Ahora grupos locales la ayudan y la llaman los lunes o martes con el objetivo de decirle que se puede quedar una semana más. “Yo no puedo vivir así, con un niño pequeño. Necesito más tiempo. Necesito que Dios me escuche”, asegura con lágrimas en los ojos rodeada de cajas llenas de ropa y comida donada.

Se oyen muchas historias así entre los desplazados y algunas son más trágicas.

Noe Casiano, por ejemplo, llegó a la Florida con su esposa y tres hijos, incluido uno con serias discapacidades que nació un día antes del azote del huracán. María inundó su apartamento cercano a San Juan, pero FEMA informó semanas después a la familia de que dejaría de pagar su habitación en un hotel porque el apartamento en la isla ya era habitable.

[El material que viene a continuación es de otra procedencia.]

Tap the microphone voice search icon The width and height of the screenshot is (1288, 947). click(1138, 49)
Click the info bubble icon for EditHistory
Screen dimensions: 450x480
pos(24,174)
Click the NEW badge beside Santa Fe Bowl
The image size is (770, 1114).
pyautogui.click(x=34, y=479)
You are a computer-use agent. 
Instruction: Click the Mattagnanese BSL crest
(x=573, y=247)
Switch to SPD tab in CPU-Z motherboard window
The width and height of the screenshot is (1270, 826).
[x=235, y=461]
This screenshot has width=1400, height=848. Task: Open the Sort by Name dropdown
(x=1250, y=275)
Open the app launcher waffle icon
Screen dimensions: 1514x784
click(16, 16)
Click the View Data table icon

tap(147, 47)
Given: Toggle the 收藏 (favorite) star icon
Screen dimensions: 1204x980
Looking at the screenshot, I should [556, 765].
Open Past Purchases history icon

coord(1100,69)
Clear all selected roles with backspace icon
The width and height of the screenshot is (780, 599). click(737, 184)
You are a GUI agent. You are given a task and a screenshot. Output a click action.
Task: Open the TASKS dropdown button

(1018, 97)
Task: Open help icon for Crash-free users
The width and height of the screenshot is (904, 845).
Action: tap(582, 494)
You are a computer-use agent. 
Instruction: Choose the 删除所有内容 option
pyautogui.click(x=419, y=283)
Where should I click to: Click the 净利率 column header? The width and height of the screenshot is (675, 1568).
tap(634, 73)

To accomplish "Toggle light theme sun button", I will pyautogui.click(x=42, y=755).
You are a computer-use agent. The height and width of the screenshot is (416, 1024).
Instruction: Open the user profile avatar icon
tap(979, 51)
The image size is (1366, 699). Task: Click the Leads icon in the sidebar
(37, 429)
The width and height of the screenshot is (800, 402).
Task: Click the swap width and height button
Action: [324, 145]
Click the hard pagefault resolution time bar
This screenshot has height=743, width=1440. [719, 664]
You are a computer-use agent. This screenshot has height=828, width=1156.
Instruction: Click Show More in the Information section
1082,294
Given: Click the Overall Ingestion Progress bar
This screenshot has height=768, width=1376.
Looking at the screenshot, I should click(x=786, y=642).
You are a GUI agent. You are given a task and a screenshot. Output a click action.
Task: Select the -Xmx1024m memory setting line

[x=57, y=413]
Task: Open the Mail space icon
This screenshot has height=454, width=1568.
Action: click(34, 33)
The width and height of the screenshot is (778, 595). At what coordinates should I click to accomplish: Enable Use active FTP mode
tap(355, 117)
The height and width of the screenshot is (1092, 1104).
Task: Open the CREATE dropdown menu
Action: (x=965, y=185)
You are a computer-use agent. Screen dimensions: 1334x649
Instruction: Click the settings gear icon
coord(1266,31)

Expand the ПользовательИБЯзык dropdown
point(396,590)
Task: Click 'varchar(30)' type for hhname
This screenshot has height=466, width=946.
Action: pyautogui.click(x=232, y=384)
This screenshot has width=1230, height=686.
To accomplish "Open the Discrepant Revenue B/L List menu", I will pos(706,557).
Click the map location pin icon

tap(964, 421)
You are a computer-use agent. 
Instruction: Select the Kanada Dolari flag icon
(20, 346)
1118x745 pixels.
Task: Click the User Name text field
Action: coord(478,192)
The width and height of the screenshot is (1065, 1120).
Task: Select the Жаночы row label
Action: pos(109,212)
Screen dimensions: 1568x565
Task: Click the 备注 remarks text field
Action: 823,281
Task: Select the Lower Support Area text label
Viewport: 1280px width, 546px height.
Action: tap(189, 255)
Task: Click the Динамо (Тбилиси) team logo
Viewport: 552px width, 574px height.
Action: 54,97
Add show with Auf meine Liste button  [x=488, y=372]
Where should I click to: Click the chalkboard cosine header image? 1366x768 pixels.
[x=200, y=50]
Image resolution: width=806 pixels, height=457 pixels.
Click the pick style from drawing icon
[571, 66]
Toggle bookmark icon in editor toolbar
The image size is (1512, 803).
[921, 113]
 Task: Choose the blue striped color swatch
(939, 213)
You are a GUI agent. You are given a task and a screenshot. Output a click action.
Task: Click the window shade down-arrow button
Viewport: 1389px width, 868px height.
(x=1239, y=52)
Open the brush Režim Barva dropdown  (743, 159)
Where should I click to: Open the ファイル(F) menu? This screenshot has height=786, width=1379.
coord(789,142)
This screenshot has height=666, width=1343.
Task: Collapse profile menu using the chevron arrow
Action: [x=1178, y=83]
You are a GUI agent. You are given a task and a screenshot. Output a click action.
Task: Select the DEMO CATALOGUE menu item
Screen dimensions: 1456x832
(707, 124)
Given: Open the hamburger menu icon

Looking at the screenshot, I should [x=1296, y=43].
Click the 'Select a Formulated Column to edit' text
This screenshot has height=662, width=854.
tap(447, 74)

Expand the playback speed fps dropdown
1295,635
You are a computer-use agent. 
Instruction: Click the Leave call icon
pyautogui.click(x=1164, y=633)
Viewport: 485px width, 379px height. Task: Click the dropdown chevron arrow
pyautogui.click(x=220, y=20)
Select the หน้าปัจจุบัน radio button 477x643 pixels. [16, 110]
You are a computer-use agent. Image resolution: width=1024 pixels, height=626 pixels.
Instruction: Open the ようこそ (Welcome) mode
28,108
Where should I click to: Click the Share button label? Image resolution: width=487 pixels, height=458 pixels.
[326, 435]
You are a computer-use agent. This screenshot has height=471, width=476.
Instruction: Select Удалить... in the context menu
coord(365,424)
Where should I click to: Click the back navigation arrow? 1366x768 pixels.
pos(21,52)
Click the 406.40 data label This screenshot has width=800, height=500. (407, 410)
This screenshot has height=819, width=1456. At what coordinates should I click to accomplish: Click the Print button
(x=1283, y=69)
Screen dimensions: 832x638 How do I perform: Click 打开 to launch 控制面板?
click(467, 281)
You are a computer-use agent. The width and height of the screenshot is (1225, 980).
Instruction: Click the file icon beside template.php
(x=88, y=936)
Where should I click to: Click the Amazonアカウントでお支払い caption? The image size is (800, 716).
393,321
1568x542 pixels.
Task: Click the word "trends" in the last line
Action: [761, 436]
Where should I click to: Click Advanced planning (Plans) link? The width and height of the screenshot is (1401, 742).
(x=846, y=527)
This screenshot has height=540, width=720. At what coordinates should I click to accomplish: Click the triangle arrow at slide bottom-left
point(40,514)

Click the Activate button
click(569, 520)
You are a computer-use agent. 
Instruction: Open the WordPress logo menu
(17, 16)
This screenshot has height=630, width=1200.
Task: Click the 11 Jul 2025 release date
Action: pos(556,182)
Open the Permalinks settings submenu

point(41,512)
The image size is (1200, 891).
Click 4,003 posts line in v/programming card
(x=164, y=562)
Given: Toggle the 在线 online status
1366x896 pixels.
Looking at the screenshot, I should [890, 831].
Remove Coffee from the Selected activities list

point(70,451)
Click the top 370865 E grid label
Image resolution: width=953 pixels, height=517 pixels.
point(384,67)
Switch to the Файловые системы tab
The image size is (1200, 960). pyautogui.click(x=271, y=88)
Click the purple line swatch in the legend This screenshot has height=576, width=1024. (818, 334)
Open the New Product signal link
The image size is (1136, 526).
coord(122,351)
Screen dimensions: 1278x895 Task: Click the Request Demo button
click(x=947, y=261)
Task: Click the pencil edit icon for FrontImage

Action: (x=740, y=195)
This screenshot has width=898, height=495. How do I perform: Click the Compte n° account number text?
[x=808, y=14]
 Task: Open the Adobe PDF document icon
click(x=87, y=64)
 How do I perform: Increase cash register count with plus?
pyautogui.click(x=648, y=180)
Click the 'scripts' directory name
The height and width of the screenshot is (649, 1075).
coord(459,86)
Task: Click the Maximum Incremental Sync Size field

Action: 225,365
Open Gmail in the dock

El problema de los Casiano era que su recién nacida recibía tratamiento de emergencia en St. Petersburg, Florida. Durante una semana todos durmieron en el hospital y ahora se encuentran en un refugio para indigentes. Aseguran que no pueden regresar a la isla porque no hay especialistas que puedan cuidar a su bebé tras la crisis económica que afecta a Puerto Rico desde hace diez años.

“Yo no tengo nada en Puerto Rico, es como ir a una caja de zapatos vacía”, dice el padre de 29 años, con voz entrecortada.

La vida en los hoteles es tediosa, aunque decenas de familias desplazadas se ayudan entre ellas compartiendo comida o jugando al dominó por las noches. Algunos dan un toque personal a sus habitaciones, como Acosta, que tiene un retrato de Jesús sobre una de sus cajas en un hotel en Boquerón, al sudoeste de Puerto Rico.

Iván Ferreira, un jubilado de 55 años que se hospeda en el mismo hotel, agradece tener un techo sobre su cabeza, pero asegura que podría haber reparado parte de su casa con el dinero que FEMA le da por la habitación. Muchos pasan los días visitando las oficinas locales de vivienda pública y acudiendo a citas médicas. En las habitaciones, la televisión a menudo está prendida. “Mi hijo es mi única distracción”, dice mirándolo mientras el pequeño se acerca a sus brazos.

El esposo de Flores ha obtenido empleo como cocinero, pero ella aún no trabaja. Tampoco se plantea regresar a la isla. “En Puerto Rico no tengo futuro”, dice. “En Puerto Rico no hay nada”.